* EXERCISE AIM *
Please check these statements against the update on the film series, answering yes or no for each and quoting the deciding words from it: 1. The first film in the series is called "Learning to Fly." 2. In 1943 the Attagirls originally numbered twelve aviator women. 3. The writer chose to base each film closely on a single woman's story.

* SOURCE EXTRACT *

CHAPTER TWO – HOW TO BUILD A PLANE

Anna Reynolds updates us.

The first film in the series has come out – “Learning to Fly” is now officially launched and looks and sounds great, thanks to the performer Géhane Strehler, director Rosamunde Hutt, composer Helen Chadwick and editor Grant Watson.

I learned a lot creating this first one- (I think we all did) – writing a theatrical monologue that the performer will self-film is quite a challenge. Also, I really wanted each of these films to be focused on discovering a new heroine – based on real stories of real women, but taking a composite approach. So, for example, with the Attagirls, in 1943 there were originally 8 aviator women who piloted the warplanes from Hatfield’s De Havilland airbase to different airfields all over the land so that the male RAF pilots could then use them in war. I didn’t want to work too closely on any one woman’s story, but to take some of the most interesting elements of lots of them so that they could fly solo. (It’s impossible not to use aerial similes or allusions when talking about this stuff, I’m afraid.)

* RECORDS *
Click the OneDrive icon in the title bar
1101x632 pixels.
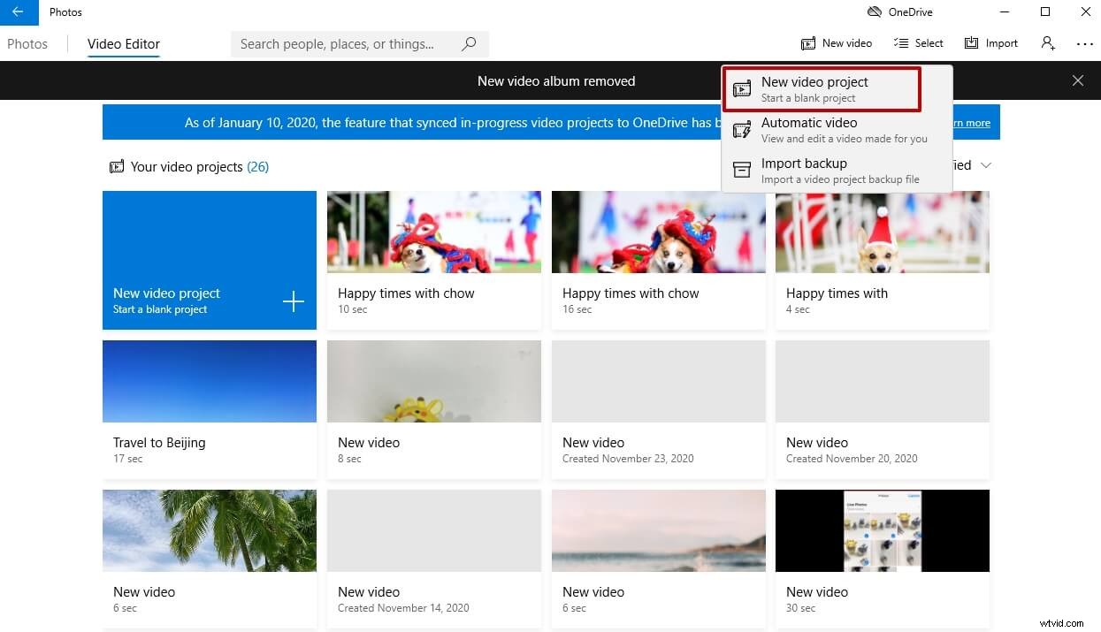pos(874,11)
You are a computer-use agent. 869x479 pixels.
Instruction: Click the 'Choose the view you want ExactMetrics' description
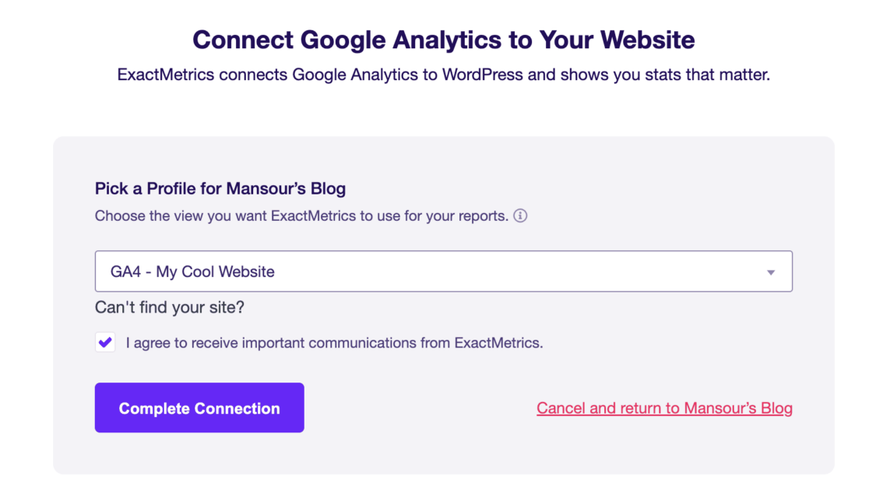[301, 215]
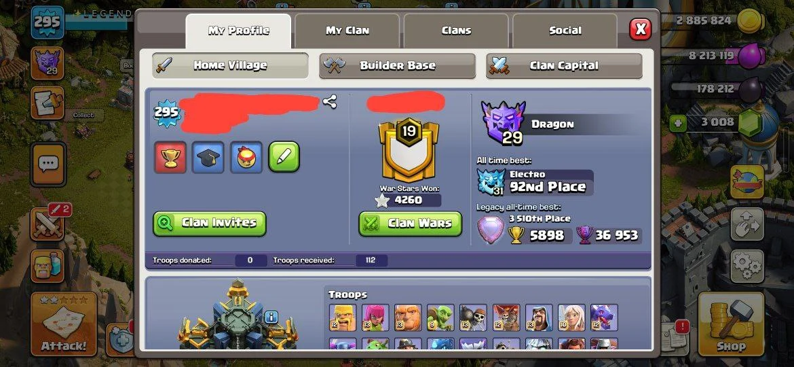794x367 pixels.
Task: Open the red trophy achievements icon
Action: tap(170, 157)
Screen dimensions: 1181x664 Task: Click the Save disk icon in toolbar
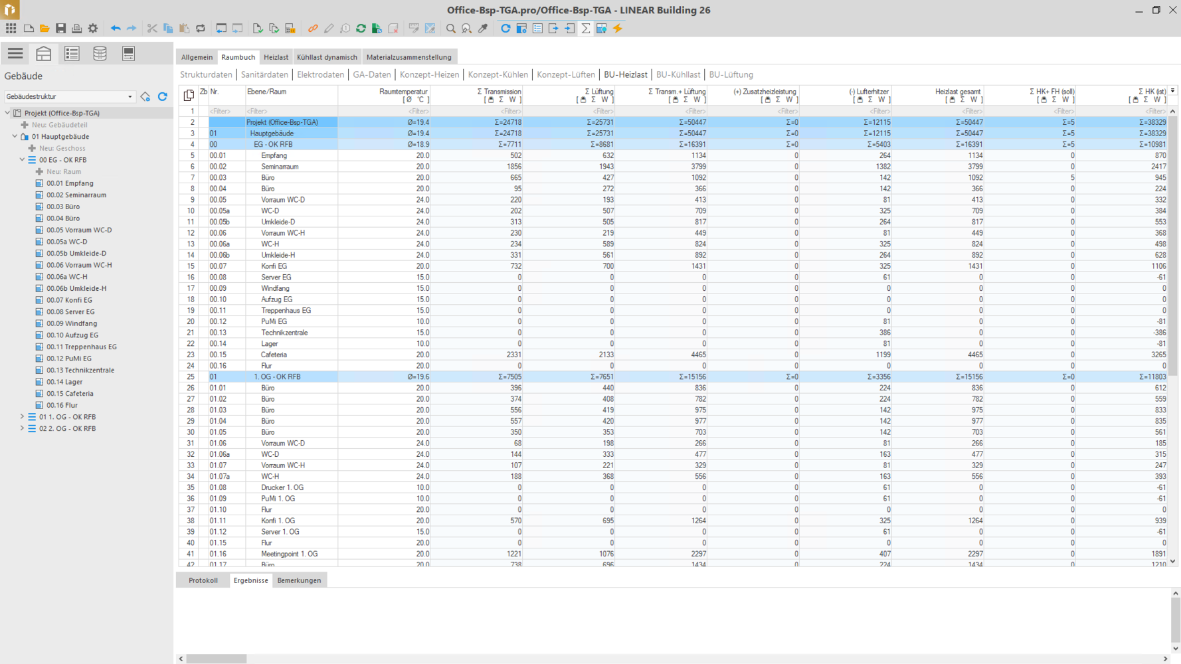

* FINAL ANSWER *
1. Yes: "“Learning to Fly” is now officially launched"
2. No: "in 1943 there were originally 8 aviator women"
3. No: "I didn’t want to work too closely on any one woman’s story"